Word and element location data

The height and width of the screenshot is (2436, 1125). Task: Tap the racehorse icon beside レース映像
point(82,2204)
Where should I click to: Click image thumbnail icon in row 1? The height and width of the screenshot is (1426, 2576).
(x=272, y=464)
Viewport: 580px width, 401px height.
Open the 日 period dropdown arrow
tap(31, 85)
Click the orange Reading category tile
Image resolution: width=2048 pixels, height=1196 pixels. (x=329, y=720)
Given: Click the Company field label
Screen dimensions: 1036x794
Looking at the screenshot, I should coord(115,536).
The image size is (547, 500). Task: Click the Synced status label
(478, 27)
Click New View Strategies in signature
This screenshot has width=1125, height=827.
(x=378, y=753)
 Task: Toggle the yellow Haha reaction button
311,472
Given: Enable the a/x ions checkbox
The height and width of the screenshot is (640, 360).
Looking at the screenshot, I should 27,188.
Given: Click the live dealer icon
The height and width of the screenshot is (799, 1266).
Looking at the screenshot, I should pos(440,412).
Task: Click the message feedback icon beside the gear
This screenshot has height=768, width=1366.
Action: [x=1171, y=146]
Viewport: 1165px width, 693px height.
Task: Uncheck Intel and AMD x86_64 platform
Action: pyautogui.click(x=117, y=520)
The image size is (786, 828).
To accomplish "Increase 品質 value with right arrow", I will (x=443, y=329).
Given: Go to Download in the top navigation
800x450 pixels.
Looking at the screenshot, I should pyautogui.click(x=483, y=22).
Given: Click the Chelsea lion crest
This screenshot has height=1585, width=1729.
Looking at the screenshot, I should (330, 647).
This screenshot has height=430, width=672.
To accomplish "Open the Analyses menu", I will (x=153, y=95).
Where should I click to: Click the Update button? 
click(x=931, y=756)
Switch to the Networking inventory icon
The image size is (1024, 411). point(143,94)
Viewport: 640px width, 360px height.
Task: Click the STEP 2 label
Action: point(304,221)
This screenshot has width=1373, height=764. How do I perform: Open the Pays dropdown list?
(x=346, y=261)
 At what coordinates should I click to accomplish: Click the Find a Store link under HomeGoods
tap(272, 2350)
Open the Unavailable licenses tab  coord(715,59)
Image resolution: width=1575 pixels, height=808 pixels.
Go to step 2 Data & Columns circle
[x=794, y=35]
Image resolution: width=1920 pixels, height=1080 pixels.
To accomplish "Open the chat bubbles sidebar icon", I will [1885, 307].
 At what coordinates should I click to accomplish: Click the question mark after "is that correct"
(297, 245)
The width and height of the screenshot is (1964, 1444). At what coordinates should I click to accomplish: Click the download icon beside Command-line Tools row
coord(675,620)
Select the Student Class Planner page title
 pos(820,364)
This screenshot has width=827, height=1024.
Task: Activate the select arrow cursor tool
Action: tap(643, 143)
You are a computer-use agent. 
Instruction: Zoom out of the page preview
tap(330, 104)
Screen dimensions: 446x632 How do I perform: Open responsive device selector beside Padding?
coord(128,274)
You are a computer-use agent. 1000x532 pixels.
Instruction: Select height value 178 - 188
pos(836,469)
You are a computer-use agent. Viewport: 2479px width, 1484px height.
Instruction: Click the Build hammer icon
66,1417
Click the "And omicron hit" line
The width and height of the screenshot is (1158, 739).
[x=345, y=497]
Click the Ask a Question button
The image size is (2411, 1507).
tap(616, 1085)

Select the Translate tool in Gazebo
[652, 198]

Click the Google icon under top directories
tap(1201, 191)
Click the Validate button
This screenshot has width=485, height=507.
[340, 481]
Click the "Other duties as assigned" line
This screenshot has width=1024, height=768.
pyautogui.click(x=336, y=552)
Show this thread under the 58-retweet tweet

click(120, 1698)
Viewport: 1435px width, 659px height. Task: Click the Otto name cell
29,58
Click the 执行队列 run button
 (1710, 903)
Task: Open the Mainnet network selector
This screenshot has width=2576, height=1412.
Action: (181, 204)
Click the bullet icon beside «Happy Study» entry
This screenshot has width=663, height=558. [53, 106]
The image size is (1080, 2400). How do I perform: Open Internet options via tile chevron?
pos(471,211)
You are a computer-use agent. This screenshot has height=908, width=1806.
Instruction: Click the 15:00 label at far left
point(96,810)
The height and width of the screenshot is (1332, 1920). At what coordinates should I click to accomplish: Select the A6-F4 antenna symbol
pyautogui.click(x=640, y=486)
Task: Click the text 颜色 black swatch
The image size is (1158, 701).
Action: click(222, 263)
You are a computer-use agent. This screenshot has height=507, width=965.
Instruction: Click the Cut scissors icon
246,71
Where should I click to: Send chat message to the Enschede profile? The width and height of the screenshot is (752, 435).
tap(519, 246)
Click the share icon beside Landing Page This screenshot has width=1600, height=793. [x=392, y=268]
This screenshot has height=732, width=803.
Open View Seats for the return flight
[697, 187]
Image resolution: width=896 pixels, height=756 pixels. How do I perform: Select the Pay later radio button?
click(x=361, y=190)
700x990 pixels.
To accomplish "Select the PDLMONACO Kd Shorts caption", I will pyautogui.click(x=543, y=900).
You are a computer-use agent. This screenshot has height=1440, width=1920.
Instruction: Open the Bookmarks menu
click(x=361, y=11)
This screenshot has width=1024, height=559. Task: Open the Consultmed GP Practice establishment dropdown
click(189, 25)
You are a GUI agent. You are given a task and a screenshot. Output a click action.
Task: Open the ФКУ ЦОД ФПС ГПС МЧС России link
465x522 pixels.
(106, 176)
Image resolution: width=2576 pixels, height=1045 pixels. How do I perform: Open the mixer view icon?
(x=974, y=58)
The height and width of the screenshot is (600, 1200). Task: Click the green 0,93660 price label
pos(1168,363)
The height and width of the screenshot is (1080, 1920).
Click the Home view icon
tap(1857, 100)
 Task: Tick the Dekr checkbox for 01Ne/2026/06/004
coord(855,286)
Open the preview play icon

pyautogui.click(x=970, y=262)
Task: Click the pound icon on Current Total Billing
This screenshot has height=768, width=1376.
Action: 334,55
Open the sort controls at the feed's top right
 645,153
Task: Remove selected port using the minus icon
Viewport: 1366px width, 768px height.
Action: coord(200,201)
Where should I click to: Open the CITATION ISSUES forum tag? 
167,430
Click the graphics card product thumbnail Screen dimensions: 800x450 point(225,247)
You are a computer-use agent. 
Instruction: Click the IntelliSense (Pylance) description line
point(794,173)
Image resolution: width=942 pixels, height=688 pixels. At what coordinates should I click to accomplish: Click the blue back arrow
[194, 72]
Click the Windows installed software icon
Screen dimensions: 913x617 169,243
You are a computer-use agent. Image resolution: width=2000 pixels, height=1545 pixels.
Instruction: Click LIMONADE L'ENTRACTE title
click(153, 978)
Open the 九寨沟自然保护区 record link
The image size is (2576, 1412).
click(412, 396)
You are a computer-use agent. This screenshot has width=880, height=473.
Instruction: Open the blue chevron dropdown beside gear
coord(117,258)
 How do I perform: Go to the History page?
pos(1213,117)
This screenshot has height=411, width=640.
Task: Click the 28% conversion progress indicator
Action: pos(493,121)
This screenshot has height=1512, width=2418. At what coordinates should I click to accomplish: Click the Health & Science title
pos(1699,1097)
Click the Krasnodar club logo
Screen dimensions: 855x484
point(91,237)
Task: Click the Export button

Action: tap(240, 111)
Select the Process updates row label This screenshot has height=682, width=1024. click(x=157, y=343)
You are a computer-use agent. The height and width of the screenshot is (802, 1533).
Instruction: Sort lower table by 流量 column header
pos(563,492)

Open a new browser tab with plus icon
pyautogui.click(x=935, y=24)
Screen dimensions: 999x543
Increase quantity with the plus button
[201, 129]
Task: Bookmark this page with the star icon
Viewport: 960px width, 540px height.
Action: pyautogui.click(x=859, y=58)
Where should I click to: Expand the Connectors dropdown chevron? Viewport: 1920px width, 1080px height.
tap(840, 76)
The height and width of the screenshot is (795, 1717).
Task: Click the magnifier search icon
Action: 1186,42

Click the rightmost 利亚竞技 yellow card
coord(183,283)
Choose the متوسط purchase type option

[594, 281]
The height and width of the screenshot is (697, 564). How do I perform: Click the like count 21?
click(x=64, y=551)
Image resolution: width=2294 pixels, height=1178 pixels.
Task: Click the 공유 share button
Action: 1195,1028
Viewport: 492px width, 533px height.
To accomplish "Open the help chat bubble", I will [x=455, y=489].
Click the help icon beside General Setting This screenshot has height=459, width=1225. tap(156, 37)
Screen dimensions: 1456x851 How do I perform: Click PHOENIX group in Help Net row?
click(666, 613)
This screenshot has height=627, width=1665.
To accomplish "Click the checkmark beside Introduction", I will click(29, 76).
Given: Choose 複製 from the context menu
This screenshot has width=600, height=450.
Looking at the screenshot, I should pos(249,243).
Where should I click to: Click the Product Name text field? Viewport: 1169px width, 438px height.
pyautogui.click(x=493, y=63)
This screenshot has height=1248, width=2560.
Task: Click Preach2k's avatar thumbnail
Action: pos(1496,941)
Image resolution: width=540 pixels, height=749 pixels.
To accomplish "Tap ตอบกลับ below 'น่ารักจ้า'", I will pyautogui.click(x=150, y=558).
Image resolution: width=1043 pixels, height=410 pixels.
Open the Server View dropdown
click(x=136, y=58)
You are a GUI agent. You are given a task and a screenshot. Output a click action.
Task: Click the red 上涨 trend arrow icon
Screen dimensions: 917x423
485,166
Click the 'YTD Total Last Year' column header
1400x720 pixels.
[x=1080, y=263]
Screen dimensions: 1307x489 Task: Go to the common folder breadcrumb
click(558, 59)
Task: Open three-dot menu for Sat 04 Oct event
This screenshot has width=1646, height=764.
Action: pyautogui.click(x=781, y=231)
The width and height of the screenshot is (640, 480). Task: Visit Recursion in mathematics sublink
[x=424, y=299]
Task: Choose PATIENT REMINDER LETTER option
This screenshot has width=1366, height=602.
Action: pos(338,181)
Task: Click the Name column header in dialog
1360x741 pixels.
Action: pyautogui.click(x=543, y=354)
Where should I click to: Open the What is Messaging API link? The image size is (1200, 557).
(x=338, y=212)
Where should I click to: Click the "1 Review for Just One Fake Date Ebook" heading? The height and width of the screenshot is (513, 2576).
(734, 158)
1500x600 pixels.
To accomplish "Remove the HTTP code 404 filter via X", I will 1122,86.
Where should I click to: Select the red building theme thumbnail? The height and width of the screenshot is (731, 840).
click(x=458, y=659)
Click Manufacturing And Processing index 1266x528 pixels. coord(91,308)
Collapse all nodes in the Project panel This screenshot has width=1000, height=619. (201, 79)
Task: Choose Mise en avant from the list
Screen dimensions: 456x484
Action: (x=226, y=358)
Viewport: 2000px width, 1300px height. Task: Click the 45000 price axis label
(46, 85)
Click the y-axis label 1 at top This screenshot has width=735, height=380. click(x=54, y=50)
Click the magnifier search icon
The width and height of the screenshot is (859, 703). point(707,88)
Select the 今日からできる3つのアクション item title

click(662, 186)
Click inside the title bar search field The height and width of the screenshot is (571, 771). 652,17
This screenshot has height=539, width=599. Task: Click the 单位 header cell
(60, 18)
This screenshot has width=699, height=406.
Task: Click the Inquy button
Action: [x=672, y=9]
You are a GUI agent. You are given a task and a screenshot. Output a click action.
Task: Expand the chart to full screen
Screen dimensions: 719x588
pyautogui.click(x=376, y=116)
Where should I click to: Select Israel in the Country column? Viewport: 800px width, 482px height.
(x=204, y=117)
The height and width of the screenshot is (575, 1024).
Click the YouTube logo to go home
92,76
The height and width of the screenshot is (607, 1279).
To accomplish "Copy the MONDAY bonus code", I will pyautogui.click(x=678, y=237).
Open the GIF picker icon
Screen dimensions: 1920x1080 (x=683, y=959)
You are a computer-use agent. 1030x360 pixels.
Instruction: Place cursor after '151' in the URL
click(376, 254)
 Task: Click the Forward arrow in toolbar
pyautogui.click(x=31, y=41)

● Task to carry out
Please repeat the stretch from the line containing "Where should I click to: Open the CITATION" through the line containing "point(794,173)" exactly as it appears above, both ends included.

● Solution
Where should I click to: Open the CITATION ISSUES forum tag? 
167,430
Click the graphics card product thumbnail Screen dimensions: 800x450 point(225,247)
You are a computer-use agent. 
Instruction: Click the IntelliSense (Pylance) description line
point(794,173)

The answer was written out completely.